Styphelia concinna is a species of flowering plant in the heath family Ericaceae and is endemic to the south-west of Western Australia. It is a low-lying shrub with many branches. Its leaves are egg-shaped or oblong, 2–4 mm long with a small point on the end and the ends rolled under. The flowers are arranged singly or in pairs in leaf axils on a short peduncle. The sepals, petal tube and petal lobes are about 2 mm long.
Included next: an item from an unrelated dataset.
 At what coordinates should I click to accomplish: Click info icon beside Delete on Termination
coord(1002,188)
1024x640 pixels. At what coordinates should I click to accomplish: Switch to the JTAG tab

The species was first formally described in 1868 by George Bentham who gave it the name Leucopogon concinnus in Flora Australiensis. In 1882, Ferdinand von Mueller transferred the species to Styphelia as S. concinna in his Systematic Census of Australian Plants. The specific epithet (concinna) means "neat" or "pretty".

Styphelia concinna occurs in the Avon Wheatbelt, Esperance Plains, Jarrah Forest and Mallee bioregions of south-western Western Australia and is listed as "not threatened" by the Government of Western Australia Department of Biodiversity, Conservation and Attractions.